My youngest child Cameron was born in 2000 and I have lost him five times. I feel like I should say that in front of some sort of support group. “My name is Jann Franklin and I’ve lost my son five times.” I haven’t lost him since he turned five, and I feel I should get some sort of certificate for that. It was definitely a theme during the first four years of his life.
The first time was extremely traumatic, but if I’d known how many times I was going to lose him, I don’t think I would have been as upset. The second time I lost him I don’t really remember much about the situation. I think he was lost around four minutes and a store clerk found him in the toy section. Compared to the third time, the second was really a nonstarter.
The third time I lost my son was literally heartbreaking because he was lost for forty-five minutes. I had to call the police and then received a stern lecture from the officer on my poor parenting skills. But let’s start at the beginning.
My oldest was taking gymnastics so Cameron and I had gone to the gym to pick him up. As we walked into the lobby I had a son on either side of me when I stopped to talk to a friend. I looked down and I only had one son. I thought to myself that Cameron probably went back in the gym so we turned around and went back into the gym. No Cameron. I went back to the lobby-no Cameron. I went to the front desk and asked the employee to make an announcement on the loudspeaker. But no one showed up with Cameron. I was starting to get really nervous.
The beauty of being a parent is that we all pitch in to help, no matter what our views on potty training or organic food. By now several parents figured out what was going and we all realized it was getting dark. The parents organized themselves into three groups: the first group walked over to the grocery store behind the gym. One person asked the store to initiate a Code Adam while the rest of the group searched the parking lot. The second group walked to the tire store beside the gym. One person asked the store to initiate a Code Adam and the rest searched the parking lot. The third group began searching the parking lot. My friend went to my car and peeked inside but the doors were locked and it was dark.
I was bordering on hysteria and decided we’d better call the police. The police arrived quickly and the officer started questioning me about my husband-where is he, did he pick up my son, could a friend have picked up my son? He zeroed in on my husband because I said he was home sick from work and wasn’t answering the telephone. He kept asking me if we’d had a fight, did he leave town? I kept saying why would he take one child and not the other? He’s not answering the phone because he’s been throwing up all day. The officer seemed pretty convinced my husband had taken our son. He wanted permission to go to our house and if no one answered could he break down the door? I felt so sick to my stomach and I couldn’t breathe. Why are they focusing on my husband when it most likely was a stranger who took my child?

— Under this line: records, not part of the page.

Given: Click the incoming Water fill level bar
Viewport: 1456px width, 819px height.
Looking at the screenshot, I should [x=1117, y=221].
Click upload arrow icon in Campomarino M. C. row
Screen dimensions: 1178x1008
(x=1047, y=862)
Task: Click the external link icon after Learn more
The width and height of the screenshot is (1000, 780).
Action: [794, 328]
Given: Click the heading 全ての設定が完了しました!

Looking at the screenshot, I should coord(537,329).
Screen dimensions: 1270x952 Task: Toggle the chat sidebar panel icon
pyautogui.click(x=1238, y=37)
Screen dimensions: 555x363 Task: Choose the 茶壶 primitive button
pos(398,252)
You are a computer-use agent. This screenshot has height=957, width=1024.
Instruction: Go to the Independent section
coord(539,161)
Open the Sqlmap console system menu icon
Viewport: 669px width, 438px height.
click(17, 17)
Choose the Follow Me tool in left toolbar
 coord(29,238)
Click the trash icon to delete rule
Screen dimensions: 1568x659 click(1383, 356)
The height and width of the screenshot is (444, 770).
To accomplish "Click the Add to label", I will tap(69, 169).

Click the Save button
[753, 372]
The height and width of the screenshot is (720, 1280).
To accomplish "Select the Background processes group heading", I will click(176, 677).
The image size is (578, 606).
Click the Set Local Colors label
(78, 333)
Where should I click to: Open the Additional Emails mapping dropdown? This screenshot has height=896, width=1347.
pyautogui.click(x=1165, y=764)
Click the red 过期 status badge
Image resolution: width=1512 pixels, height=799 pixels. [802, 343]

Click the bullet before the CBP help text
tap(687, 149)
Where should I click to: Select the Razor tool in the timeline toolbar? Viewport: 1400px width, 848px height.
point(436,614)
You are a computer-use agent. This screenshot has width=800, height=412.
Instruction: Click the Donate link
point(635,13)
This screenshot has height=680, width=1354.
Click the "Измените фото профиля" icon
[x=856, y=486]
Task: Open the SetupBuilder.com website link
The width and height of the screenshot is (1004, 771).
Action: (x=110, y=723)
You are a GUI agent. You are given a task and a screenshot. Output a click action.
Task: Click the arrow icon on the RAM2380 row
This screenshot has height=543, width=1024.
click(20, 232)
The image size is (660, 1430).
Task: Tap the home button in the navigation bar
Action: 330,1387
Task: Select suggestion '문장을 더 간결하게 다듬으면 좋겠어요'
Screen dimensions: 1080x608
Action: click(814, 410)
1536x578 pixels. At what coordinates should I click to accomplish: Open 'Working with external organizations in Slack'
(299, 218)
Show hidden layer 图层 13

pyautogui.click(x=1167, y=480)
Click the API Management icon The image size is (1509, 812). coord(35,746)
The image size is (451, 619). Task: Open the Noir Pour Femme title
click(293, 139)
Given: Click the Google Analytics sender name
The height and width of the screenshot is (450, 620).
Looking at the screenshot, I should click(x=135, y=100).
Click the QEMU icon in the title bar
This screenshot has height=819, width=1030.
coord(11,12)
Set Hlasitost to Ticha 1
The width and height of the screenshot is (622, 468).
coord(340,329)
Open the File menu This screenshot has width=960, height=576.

In total I spent forty-five agonizing minutes believing my son had been kidnapped. That’s when a mom-of course! – came up to me holding Cameron’s hand. I began to sob hysterically-cue the first time I lost this kid. She said, “I found him in the parking lot-he said he fell asleep in the car and was coming to find you.” Oh my stars that child!
The officer immediately took Cameron aside and began to question him on Stranger Danger. Now let me pause for a moment here and explain what I taught my kids. The statistics I read said that most children are taken by someone they know, even if only casually. The man who bags your groceries, the neighbor, etc.
I taught my children to never go with anyone, except Mom, Dad, Grandma, and Grandpa. Anyone else must use our code word Hedgehog. I taught them that grownups don’t ask kids for help looking for lost puppies and they don’t give candy to kids they don’t know unless they are bad people. So when the officer asked Cameron what he knew about Stranger Danger, Cameron gave him a blank stare.
The officer then explained that you should never go with a stranger as Cameron nodded solemnly, as if this was new information. Then the officer came back to me and gave me a stern lecture that I had failed my child because I didn’t teach him Stranger Danger. You know what Officer? I don’t even care anymore-I just want to take my children home and go to bed.
Once again parents rule and authority figures get all tangled up in protocol and procedure. You may be wondering what happened to Cameron. When I stopped to talk in the lobby, he kept going out the door and to the car. By the time I realized he was missing, that kid was already gone. And of course by the time I had the gym making announcements over the loudspeaker, Cameron had gotten into the car, locked all the doors, laid down on the seat, and fell asleep. I couldn’t remember if I’d locked the car, and since my friend checked the doors and found them locked, we assumed I had. Cameron said he never heard her knocking. Then he woke up, wondered where everyone was, and got out to find us. God is so good!
I try to find a lesson to be learned in all my past deeds. I suppose the lesson I should take from this story is that I should keep better track of my child. It would have saved me a lot of stress.